Aksi protes langsung muncul di banyak negara. Hingga Masjid Al Aqsha dapat kembali ke tangan umat Islam. Berlalulah bulan Juli, meskipun lobi dan tekanan langsung tak ada lagi, namun pemberitaan tentang pemindahan Kedutaan ini masih bermunculan. Hingga bulan Agustus terjadi pemecatan atas Steve Bannon yang telah 6 bulan menjadi penasehat utama Bidang Strategi di Gedung Putih. Tidak ada alasan yang pasti. Namun sempat diberitakan bahwa telah terjadi percekcokan antara Bannon dan Kushner terkait isu pemindahan Kedutaan Besar Amerika Serikat ke kota Al Quds.

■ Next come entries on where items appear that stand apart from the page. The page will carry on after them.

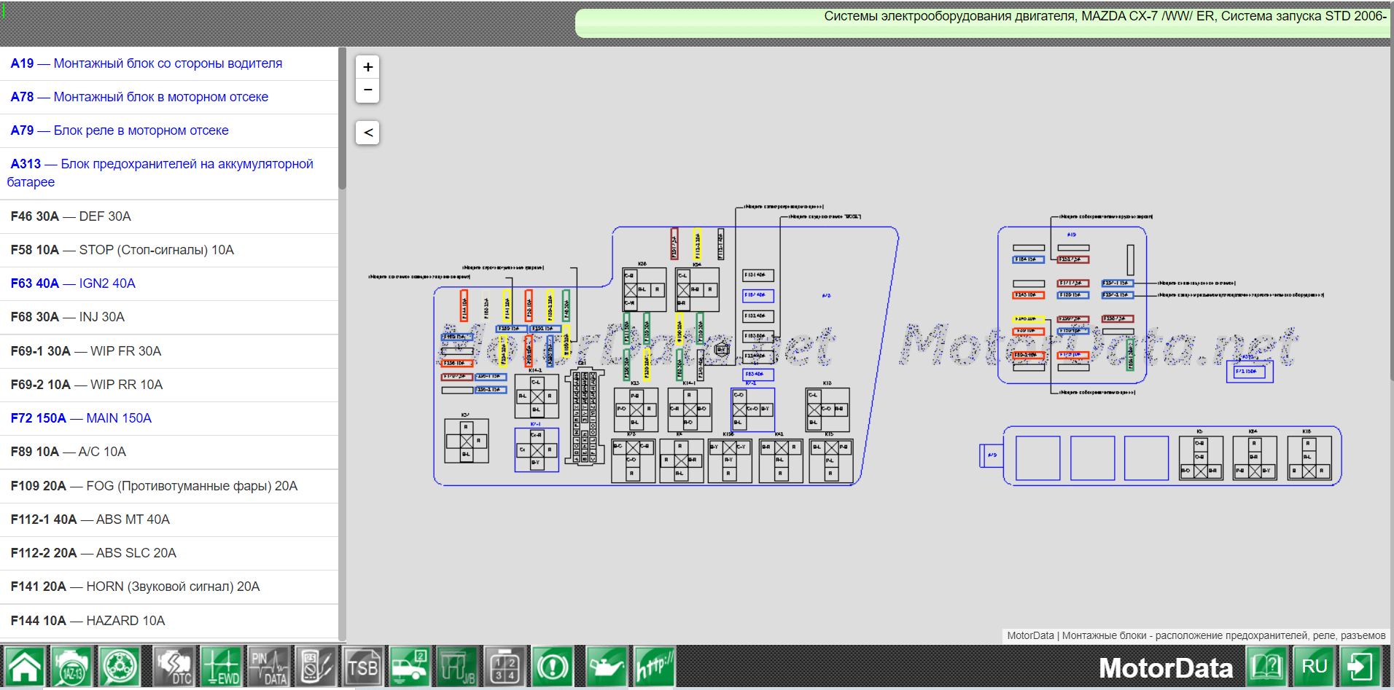Open the PIN DATA icon
The image size is (1394, 690).
[268, 667]
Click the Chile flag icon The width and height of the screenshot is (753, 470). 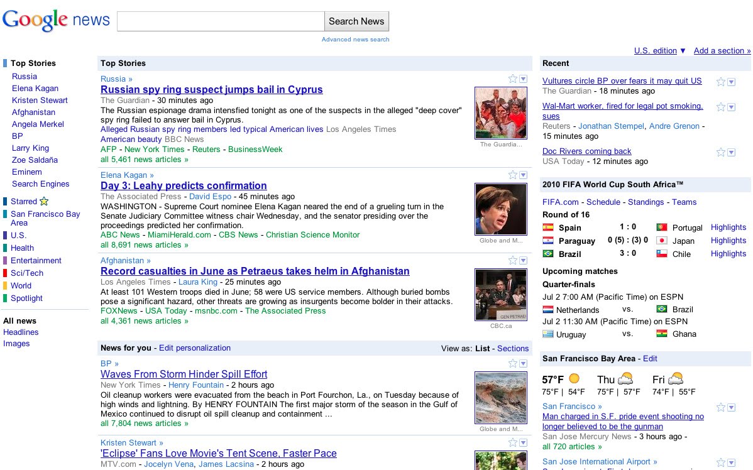pos(661,253)
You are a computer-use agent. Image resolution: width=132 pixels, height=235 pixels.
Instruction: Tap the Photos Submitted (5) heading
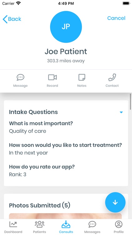40,205
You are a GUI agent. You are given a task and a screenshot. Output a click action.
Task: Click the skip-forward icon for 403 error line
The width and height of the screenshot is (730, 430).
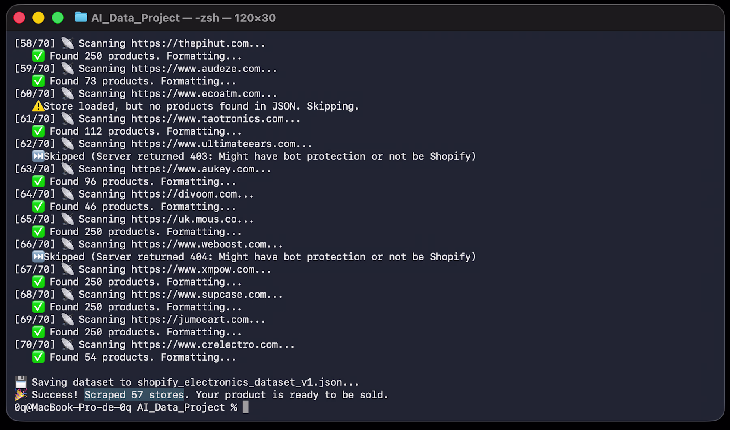(38, 156)

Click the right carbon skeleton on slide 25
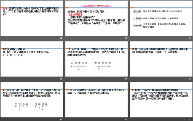pyautogui.click(x=40, y=106)
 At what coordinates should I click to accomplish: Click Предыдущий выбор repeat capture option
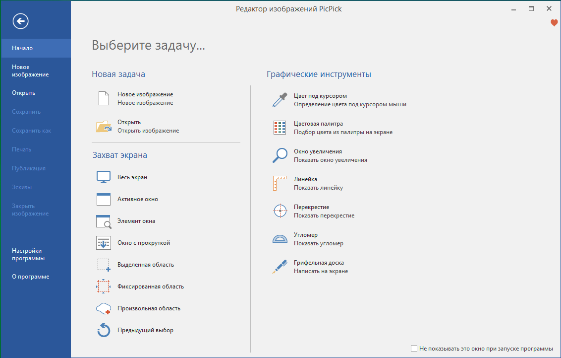pyautogui.click(x=145, y=330)
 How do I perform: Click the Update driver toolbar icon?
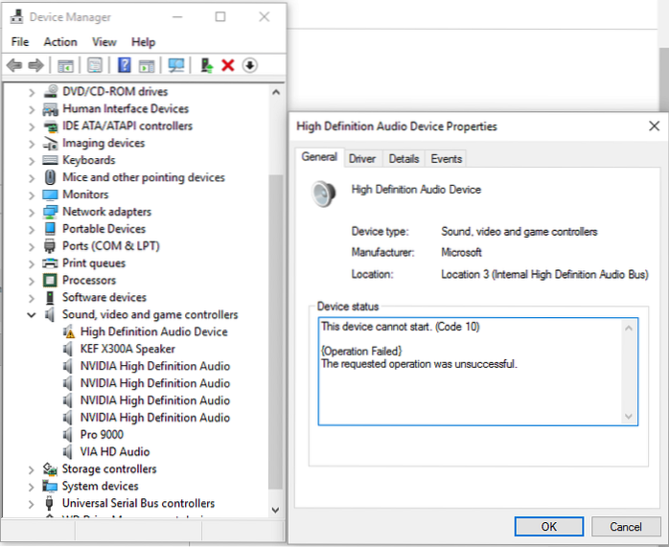pos(206,65)
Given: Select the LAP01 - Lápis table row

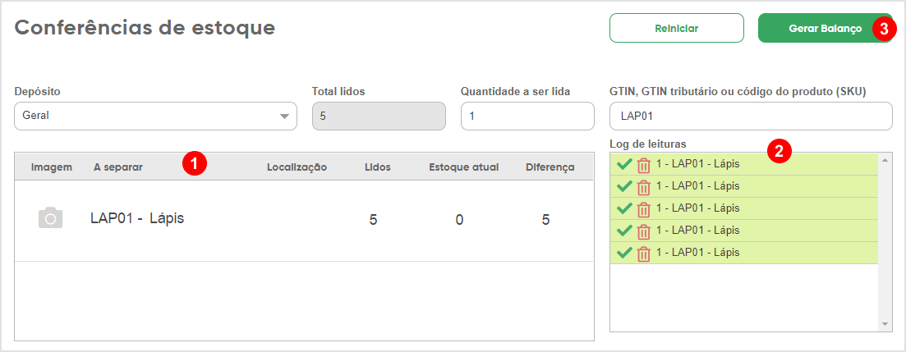Looking at the screenshot, I should pos(304,221).
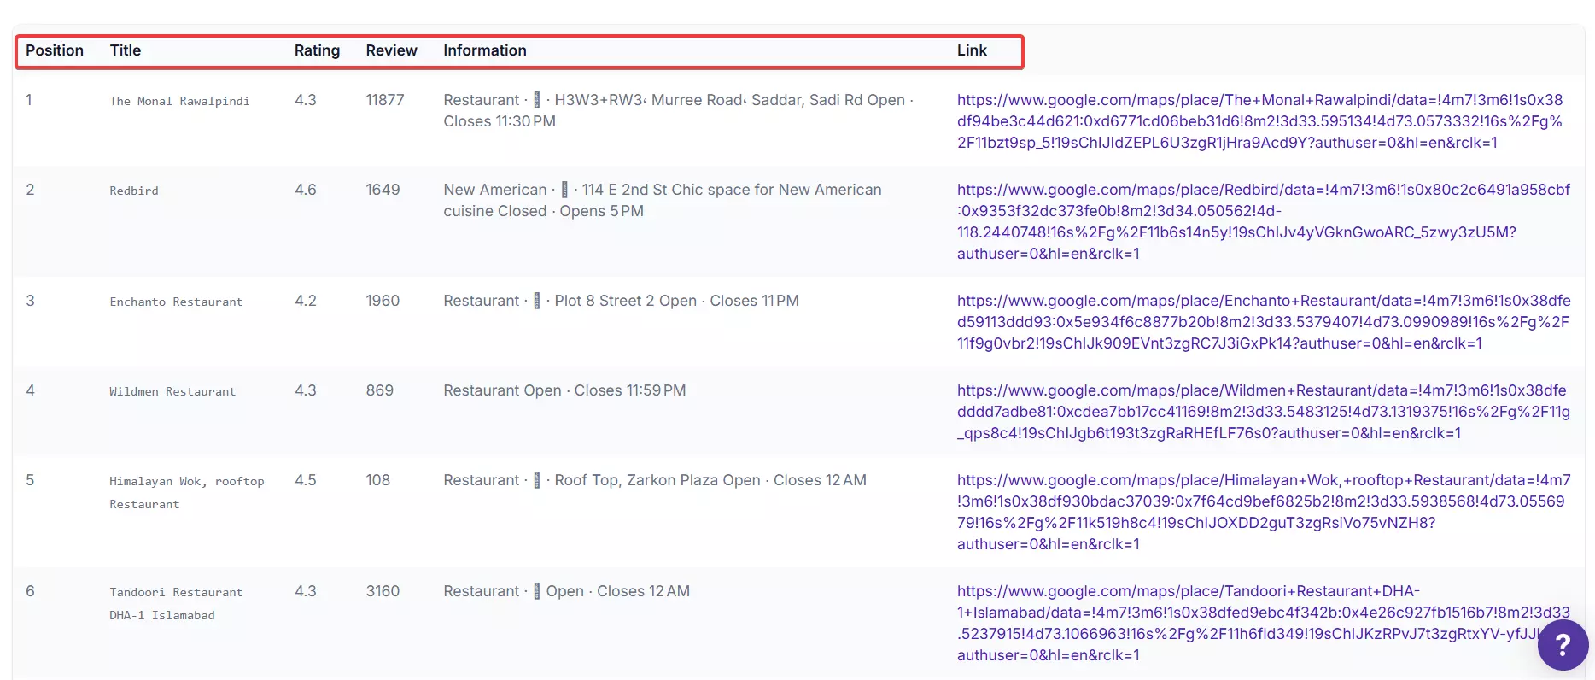Click the 4.6 rating for Redbird
Viewport: 1595px width, 680px height.
306,190
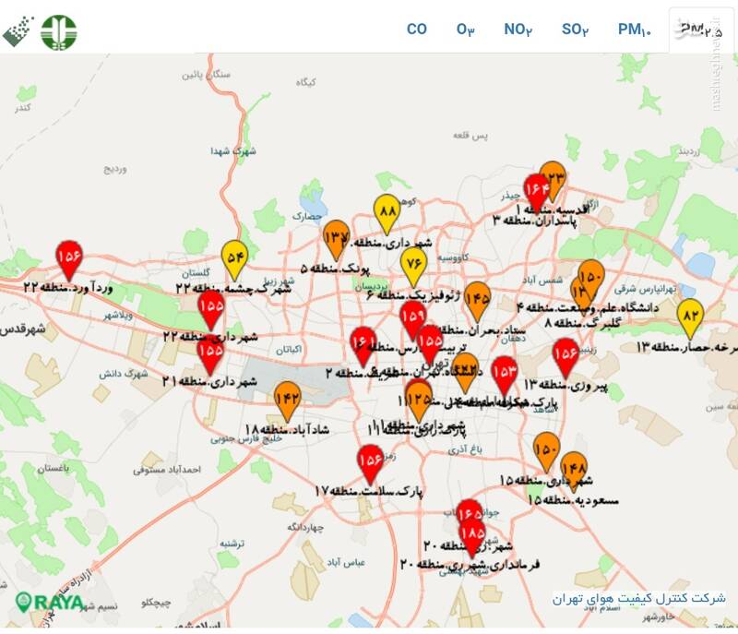Click the orange marker showing 137

pos(337,238)
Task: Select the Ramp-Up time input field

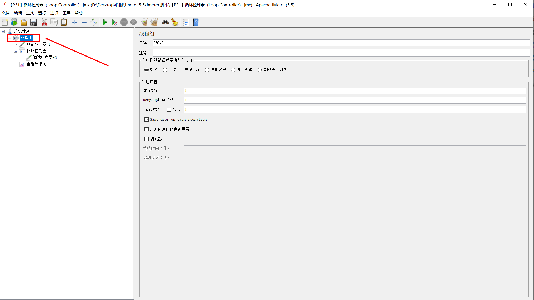Action: [263, 100]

Bulan berlalu dan Presiden Amerika Serikat terus gamang di tengah tekanan-tekanan zionis. Apalagi bulan Oktober adalah akhir masa perpanjangan 6 bulan dari bulan Mei, yang telah ditandatangani Presiden Donald Trump. Makanya pada tanggal 7 Oktober, Presiden Donald Trump sempat mengungkapkan dalam wawancara BBC TV, bahwa dirinya memberikan kesempatan solusi damai antara Israel dan Palestina. Namun di bulan ini pula Israel segera mengumumkan bahwa Al Quds (Jerussalem) menjadi ibukota Israel. Pengumuman ini segera memicu penolakan internasional.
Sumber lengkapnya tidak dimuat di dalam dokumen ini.